AHEPA Supreme President Zachariades Talks to TNH about Phanar, Greece, and Cyprus Trip


Greek President Prokopios Pavlopoulos Welcomes AHEPA Delegation to Athens, Thursday, April 20. Photo: Eurokinissi/Christos Bonis

By Aris Papadopoulos

ATHENS – Impressed by the welcome the AHEPA delegation received, Andrew Zachariades, spoke exclusively to The National Herald, on Saturday, said, just before his return trip to the US. He said, “It was a great honor for us to receive such respect, love, and recognition of AHEPA’s work during our visits.”

Zachariades told TNH that he was particularly touched by the welcome from the President of the Hellenic Republic, Prokopis Pavlopoulos who honored him by handing him his signed speech as a keepsake of the visit.

Before making an account of this year's trip to Greece, Cyprus, and the Ecumenical Patriarchate, we asked the Supreme President about the bold announcement he made in January, addressing the first severe immigration measures taken by the Trump administration, and if the idea for the announcement was his own.

The National Herald

AHEPA Supreme President Andrew Zachariades. Photo: TNH

Zachariades replied, it was his own idea and he worked on the text with Basil N. Mossaidis and Andrew Kaffes. “It was not a political text, but a political configuration,” he told TNH, adding: “We are not against the Trump government. We do not do politics, but as an organization created by immigrants we have to intervene and inform the new administration on some issues that they may not know very well. And that's what we do with every new administration when we communicate with them. The list of first measures originally given by the government was not balanced.”

Zachariades noted, “There was no mention of Turkey, Saudi Arabia, or other countries where terrorists often come from. We also worried that the list included people with legitimate green cards. While we support the President and understand his concerns, I felt that the measures he had initially announced were not balanced, as I said. That's why we did not make a new announcement when the newer measures were announced. So I repeat, we did not oppose and we were not against the government.”

He pointed out that this is what AHEPA is doing, and in its opinion it is effective. “And wherever we go, they know us. So we went to Brussels and opened the doors of the Commission and NATO. Our actions are for philanthropy, education, fighting hunger, and so they respect us. We do not go knocking on doors.”

Asked whether he was pleased with his briefing, he said that he felt proud first of all that "AHEPA, the Sons of Pericles, and the Daughters of Penelope are constantly spreading throughout Greece as well, as everyone understands what we are doing. And what I always say is that if there were no Greece, there would be no Hellenism. So I emphasize to them that 'the light is yours.' Teach everyone the roots of AHEPA and the family will grow in Greece and Cyprus, too.”

The National Herald Archive

AHEPA Supreme President Andrew Zachariades. Photo: TNH

About the trip to the Phanar, Zachariades said that it was a great thrill to experience Easter there, and he was impressed by the Halki School, which everyone has to visit, “it is beautiful,” he noted.

Zachariades spoke about the visit to Komotini, where AHEPA donated its flag to wave over the City Club and where they were informed of the problems that are of concern to everyone, observing that “as an organization we are in favor of the cooperation of all and in favor of multiculturalism.”

In Thessaloniki they also visited the hospital bearing the name of the organization and promised an annual donation, with the first donation of $10,000 presented during the visit.

Mossaidis said that the current administration of the Hospital is doing a good job and they have seen much improvement with AHEPA’s help.
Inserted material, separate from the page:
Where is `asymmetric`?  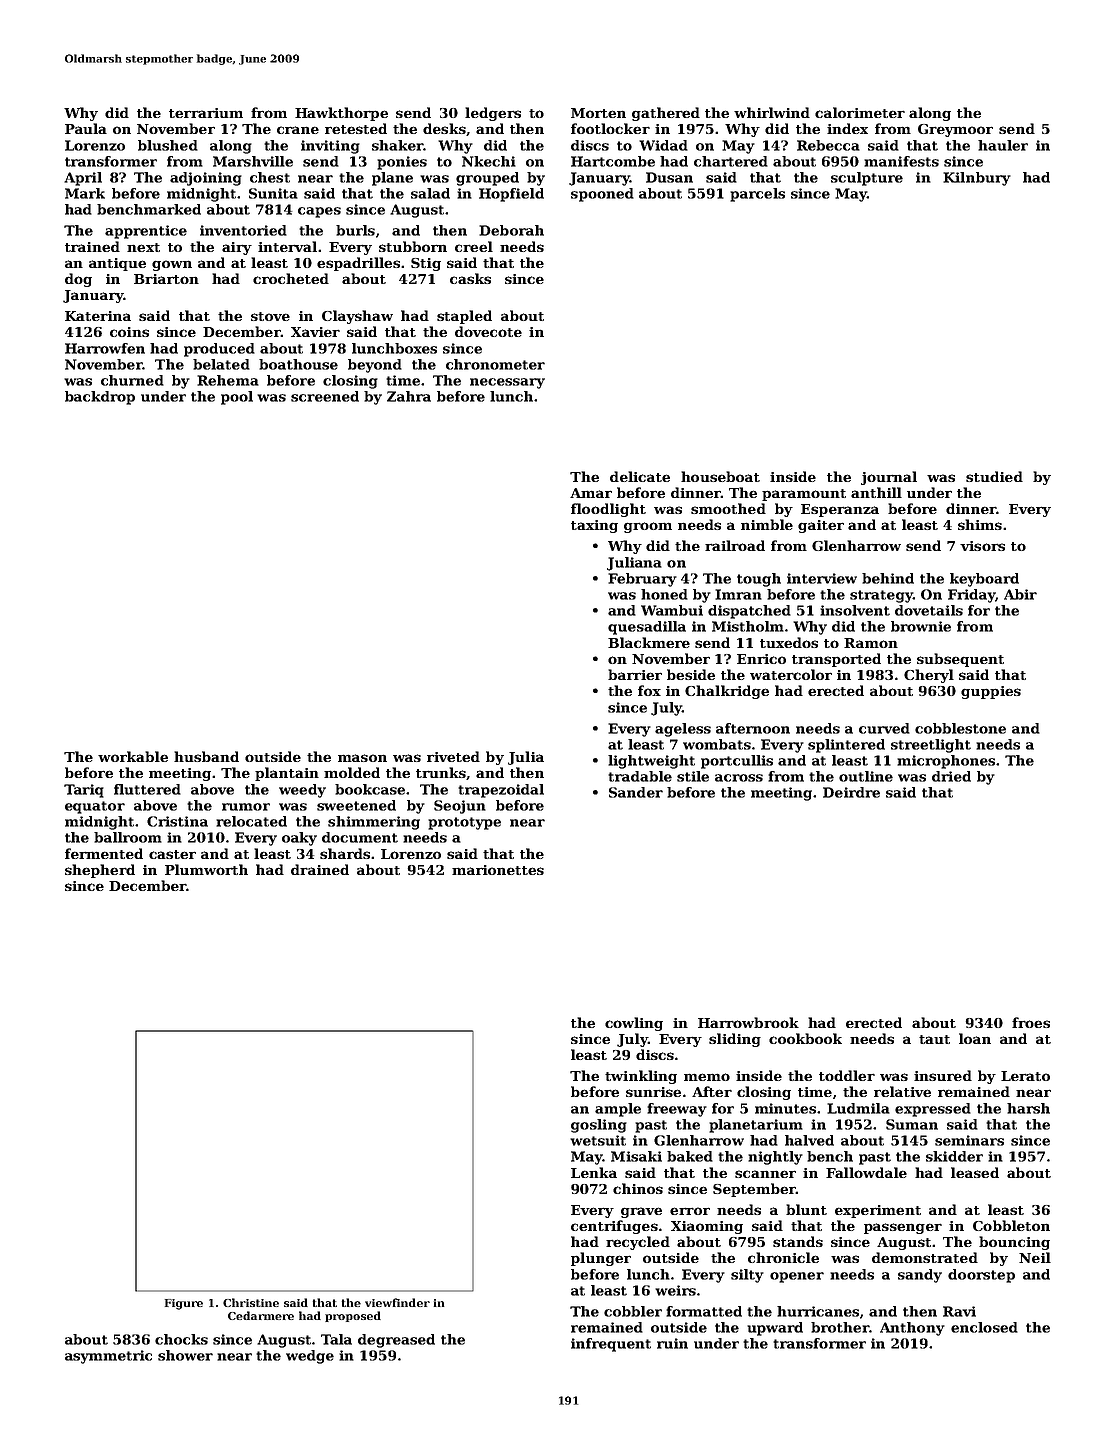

He added that in the last three years, AHEPA has sent 15 containers of pharmaceutical materials to Greece costing around $13 million dollars.

The visit to Nicosia was also successful with AHEPA honoring businessman Nicolas Shacolas.

Asked about the briefing with President of Cyprus Nicos Anastasiades, Zachariades spoke instead about the struggling unity talks. “I do not trust Turkey. Not before, not even now. 43 years is more than enough. When did they show good faith? I do not trust the Turks. Enough!”

When asked about Greece, if he was satisfied, he said “Yes.” He had a very good conversation with the Government Vice-President Yiannis Dragasakis and Deputy Minister Stergios Pitsiorlas, discussing purely economic issues and investment margins. And as Zachariades noted, in order to bring in more US investments, transparency and less bureaucracy is required. Once there is confidence in the system, investors will come because Greece has the tools and the scientific potential.

Zachariades referred to both American ambassadors in Greece and Cyprus who, as he said, are doing a very good job.

Finally, asking what he would say to the Greek-American community when he returned from his trip, he laughed, saying he needed five hours to answer: “I'm very proud. Everyone in Greece and Cyprus has gone through a lot. History will judge what was wrong and what was right. The people carry a great burden. And I would say to all the Greeks, visit your relatives and friends, give them optimism, open your hearts, say that you support them, and steer them away from pessimism.”